Stored items
--- START ---
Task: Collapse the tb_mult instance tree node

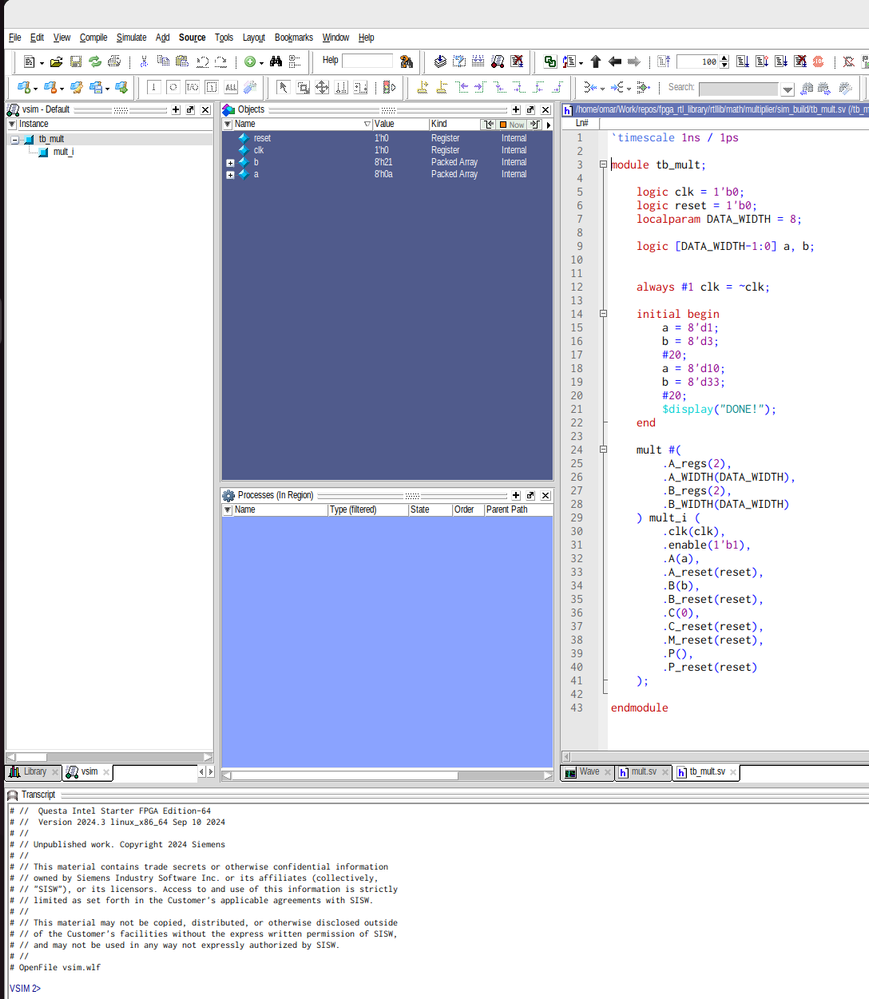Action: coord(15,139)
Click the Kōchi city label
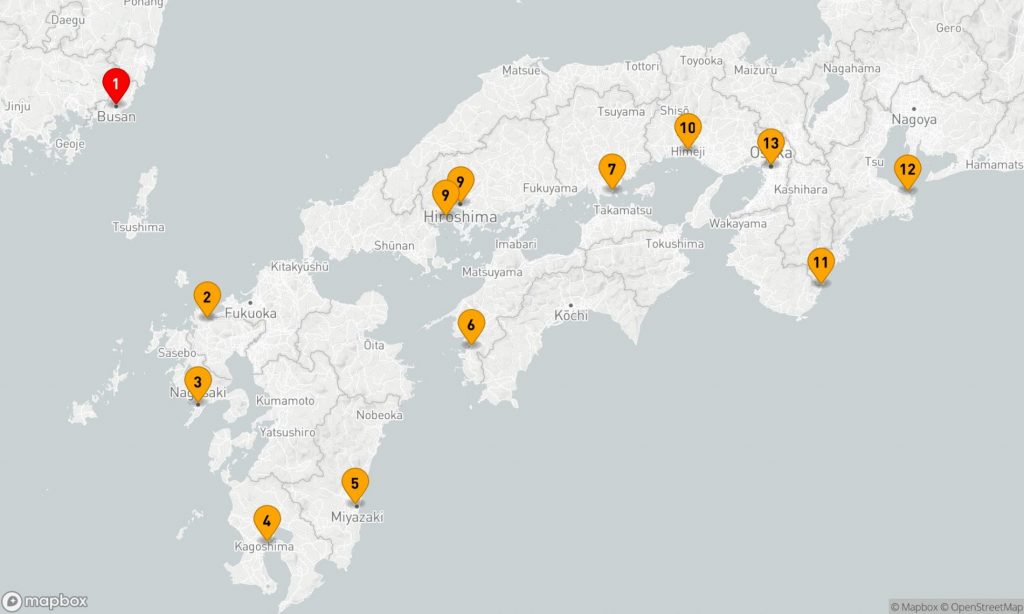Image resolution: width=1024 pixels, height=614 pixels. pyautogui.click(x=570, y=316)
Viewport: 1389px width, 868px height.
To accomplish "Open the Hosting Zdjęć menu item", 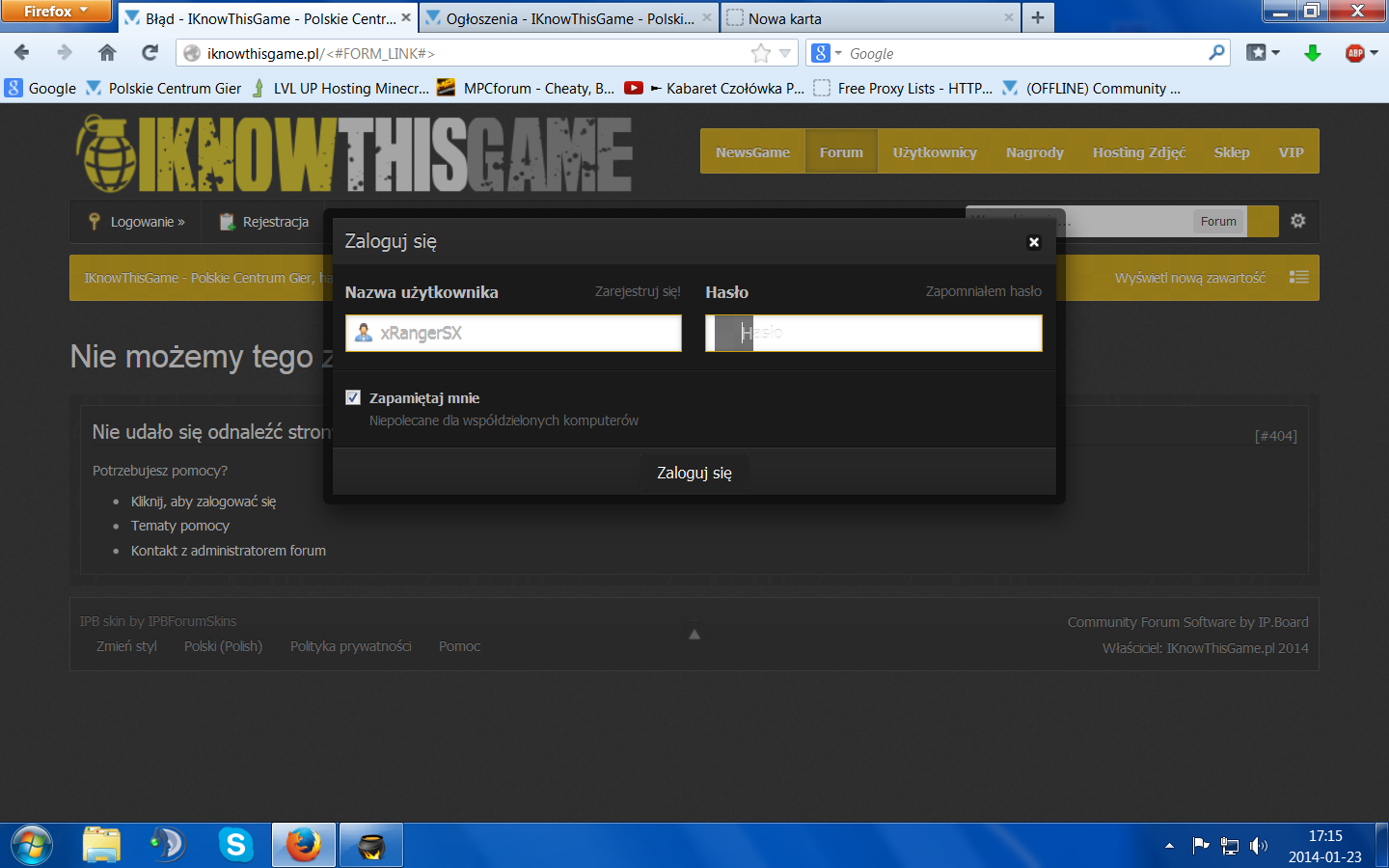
--- END ---
--- START ---
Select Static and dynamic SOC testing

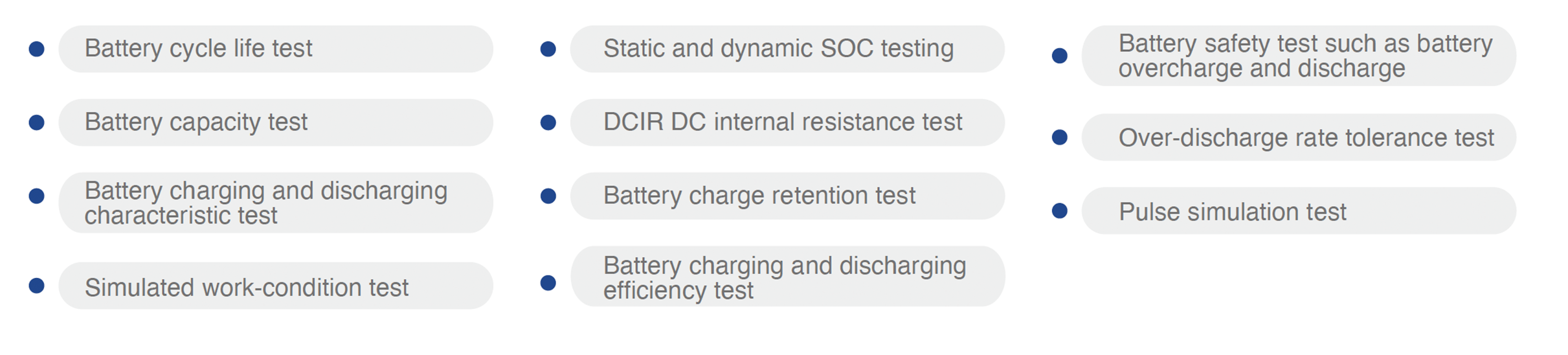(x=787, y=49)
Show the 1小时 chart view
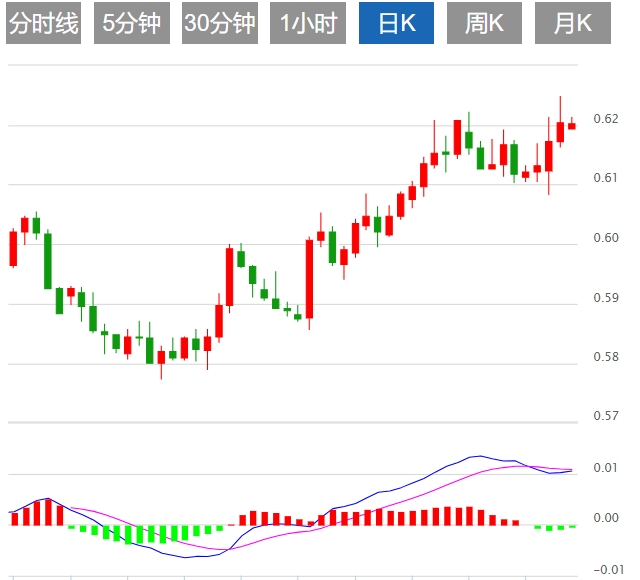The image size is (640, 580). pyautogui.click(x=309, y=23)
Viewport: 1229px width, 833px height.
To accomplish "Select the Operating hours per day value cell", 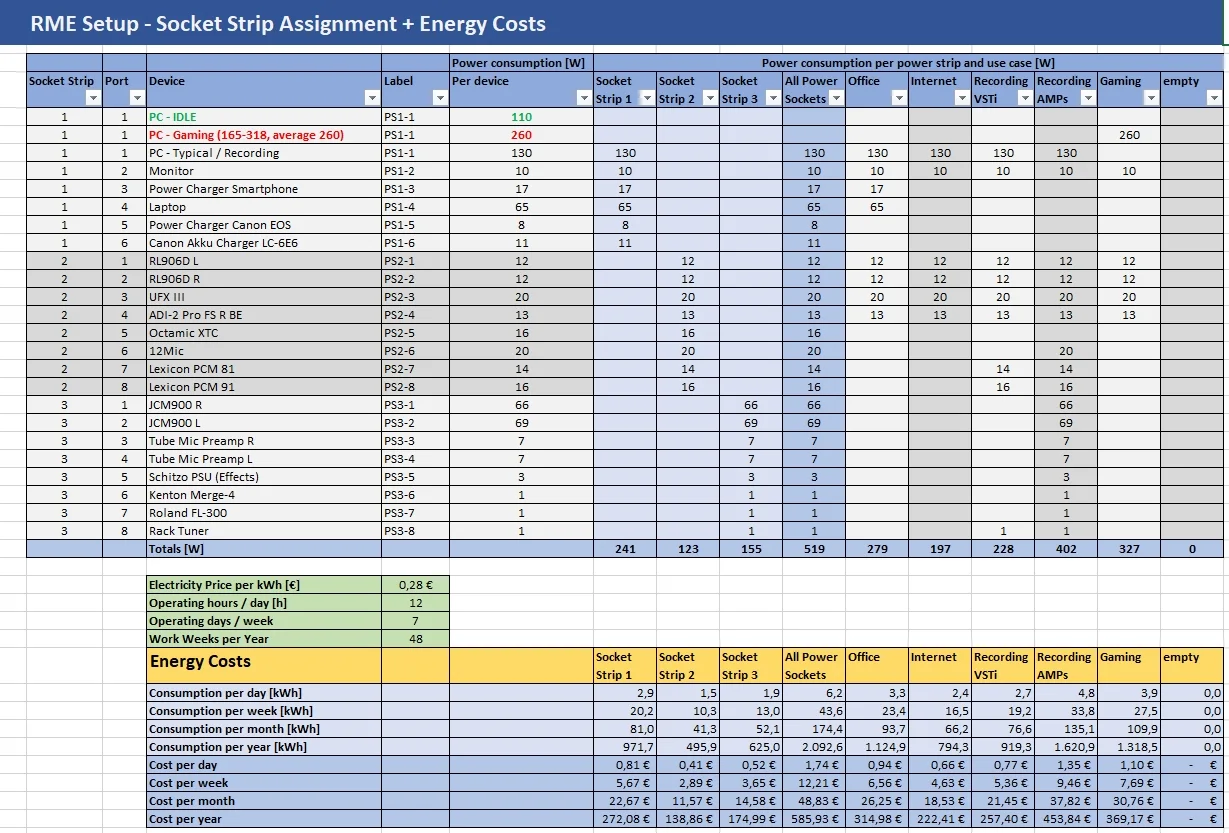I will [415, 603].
--- END ---
Task description »
Which part of the entries opens with the line containing "Viewport: 1389px width, 868px height." and closes with the line containing "the Hosting Zdjęć"? Output that part exactly, ends included, pictures excluded.

Answer to this task »
Viewport: 1389px width, 868px height.
To accomplish "Open the Hosting Zdjęć menu item", 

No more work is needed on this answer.